Да, я строилъ его какъ разъ въ разсчетѣ, что послѣдніе лучи заходящаго солнца должны падать на него и горѣть въ окнахъ. Весь городъ уже въ темнотѣ, а мой домъ еще прощается съ солнцемъ. Это сдѣлано хорошо, и, можетъ быть—какъ ты думаешь?—переживетъ меня хоть немного?
— Конечно, мой другъ.
— Меня огорчаетъ только одно, женка: зачѣмъ такъ скоро забыли меня люди? Они могли бы помнить нѣсколько дольше, жена, нѣсколько дольше.
— Забываютъ то, что знали, перестаютъ любить то, что любили.
— Нѣсколько дольше могли бы помнить они, нѣсколько дольше.
— Около того дома я видѣла молодого художника. Онъ внимательно изучалъ зданіе и срисовывалъ его въ альбомъ.
— А, какъ же ты не сказала мнѣ этого, мой другъ. Это очень важно, очень важно. Это значитъ, что моя мысль передается другимъ людямъ, и пусть меня забудутъ, она будетъ жить. Это очень важно, жена, чрезвычайно важно.
— Да, тебя и не забыли, мой милый. Вспомни молодого человѣка, который такъ почтительно поклонился тебѣ на улицѣ.
— Это вѣрно, женка. Хорошій юноша, очень хорошій. У него такое славное, молодое лицо. Хорошо, что ты мнѣ напомнила объ этомъ поклонѣ, у меня посвѣтлѣло на сердцѣ. Но что то меня клонитъ ко сну, усталъ я, вѣроятно. Да и старъ я, моя маленькая, сѣденькая женка, ты не замѣчаешь?

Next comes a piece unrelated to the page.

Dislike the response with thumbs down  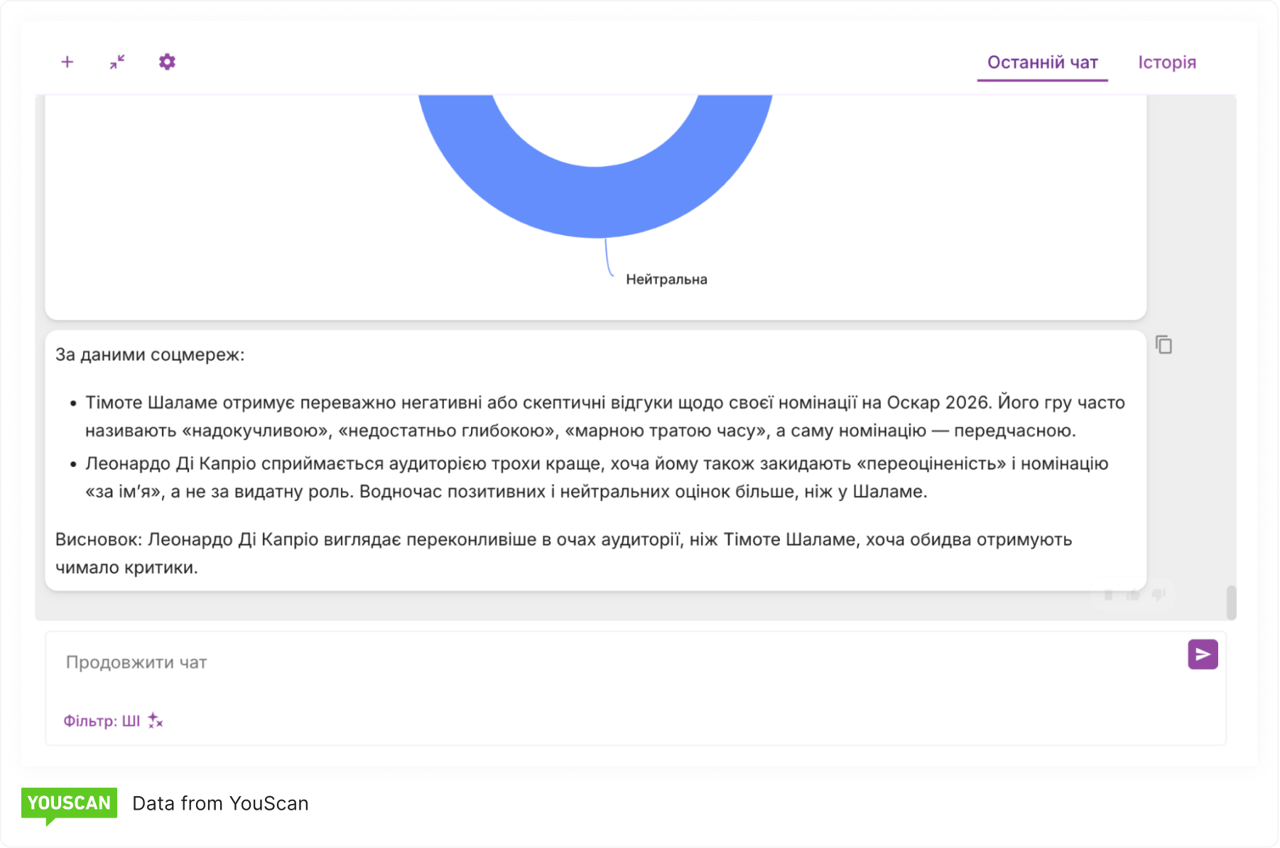coord(1158,595)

— Ты все такой же красивый.
— И глаза блестятъ?
— И глаза блестятъ.
— И волосы черны, какъ смоль?
— Они у тебя такъ снѣжно бѣлы, что это еще красивѣе!
— И морщинокъ нѣтъ?
— Есть маленькія морщинки, но…
— Конечно, я чувствую себя красавцемъ. Завтра куплю мундиръ, и поступлю въ легкую кавалерію. Хорошо? (Жена улыбается.)
— Вотъ ты и шутишь, какъ встарь. Ну, прилягъ здѣсь, мой милый, усни немного, а я пойду къ нашему мальчику. Будь спокоенъ, я не оставлю его, а когда онъ проснется, позову тебя. А тебѣ не непріятно цѣловать старую морщинистую руку?

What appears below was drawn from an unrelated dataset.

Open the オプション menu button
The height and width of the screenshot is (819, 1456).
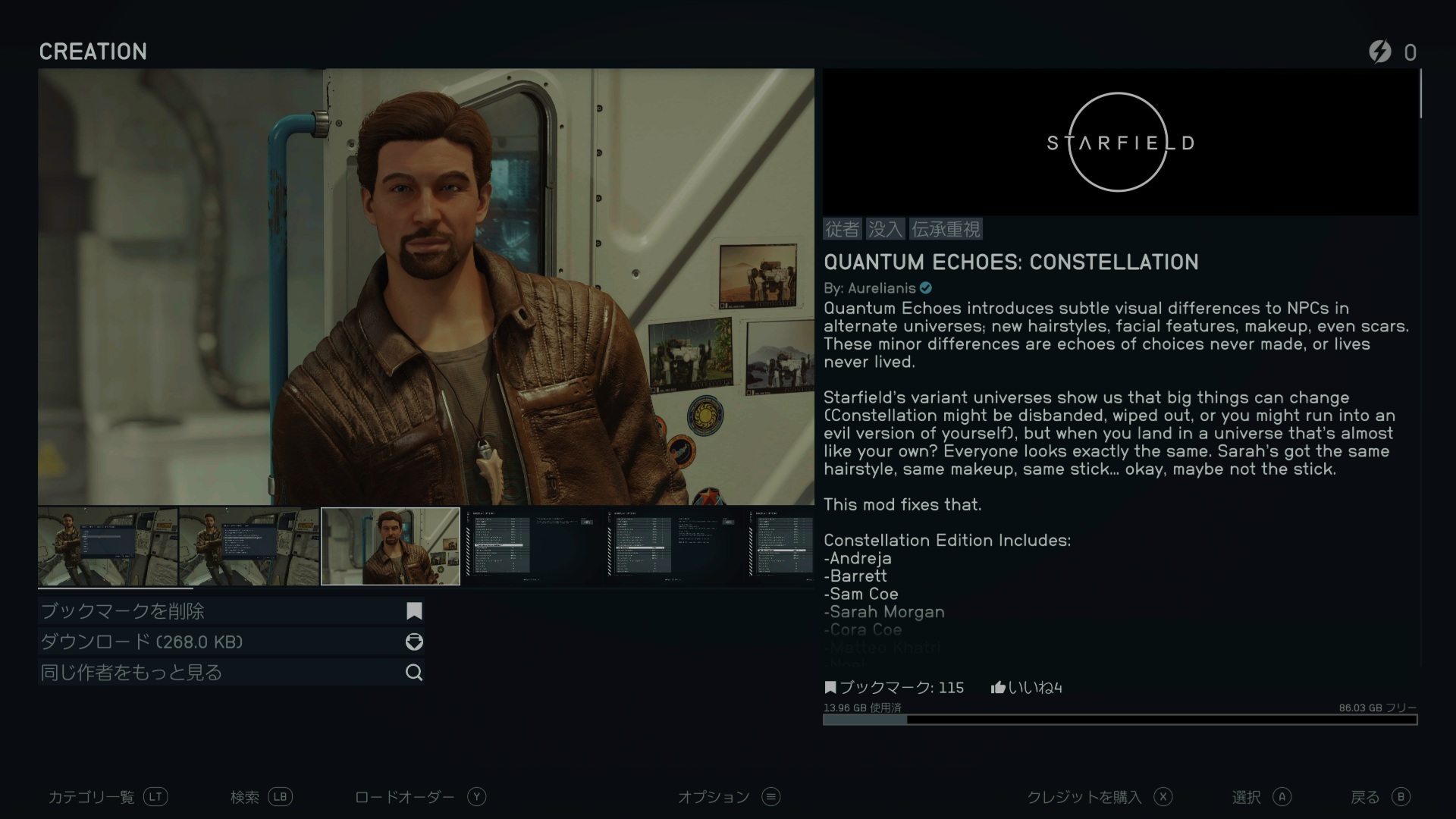(771, 796)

Оставь! Ты самая красивая женщина, какую я знаю.
— А морщинки?
— Какія еще морщинки? Я вижу милое, доброе, хорошее, умное лицо и больше ничего. Не сердись на меня за строгій тонъ, и пойди къ мальчику. Побереги его, посиди около него тихой тѣнью нѣжности и ласки—а если станетъ онъ безпокоиться во снѣ, спой ему пѣсенку, какъ прежде. Да виноградъ поставь поближе, чтобы могъ достать его рукою.
Крѣпко и радостно уснулъ Человѣкъ, обольщенный надеждами. Тихо дыханіе его, какъ у ребенка, спокойно и ровно бьется старое сердце, отдыхая. Онъ не знаетъ, что черезъ нѣсколько мгновеній умретъ его сынъ, и въ сонныхъ таинственныхъ грезахъ предъ нимъ встаетъ невозможное счастье.

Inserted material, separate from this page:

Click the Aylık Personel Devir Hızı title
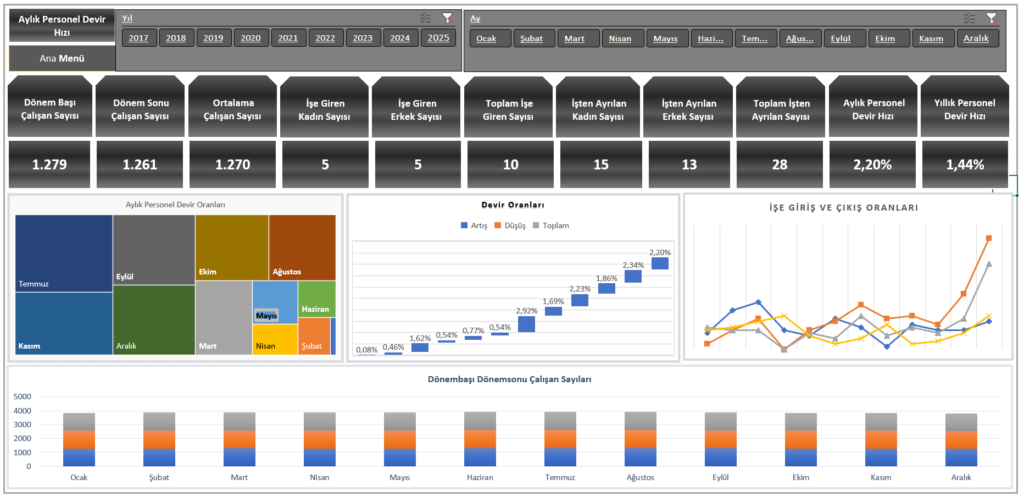The image size is (1024, 496). click(62, 26)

Ему кажется, что въ бѣлой лодкѣ ѣдетъ онъ съ сыномъ по красивой и тихой рѣкѣ. Ему кажется, что день прекрасенъ, и онъ видитъ голубое небо, кристально прозрачную воду; онъ слышитъ, какъ, шурша, разступается передъ лодкою камышъ. Ему кажется, что онъ счастливъ, и радость чувствуетъ онъ—всѣ чувства лгутъ Человѣку.
Но вдругъ безпокоится онъ, страшная правда сквозь густые покровы сна обожгла его мысль.
— Отчего такъ низко обрѣзаны твои золотистые волосы, мой мальчикъ? Отчего?
— У меня болѣла голова, папа, и отъ этого такъ низко обрѣзаны мои волосы.
И снова, обманутый, онъ чувствуетъ счастье, видитъ голубое небо и слышитъ, какъ шуршатъ камыши, разступаясь.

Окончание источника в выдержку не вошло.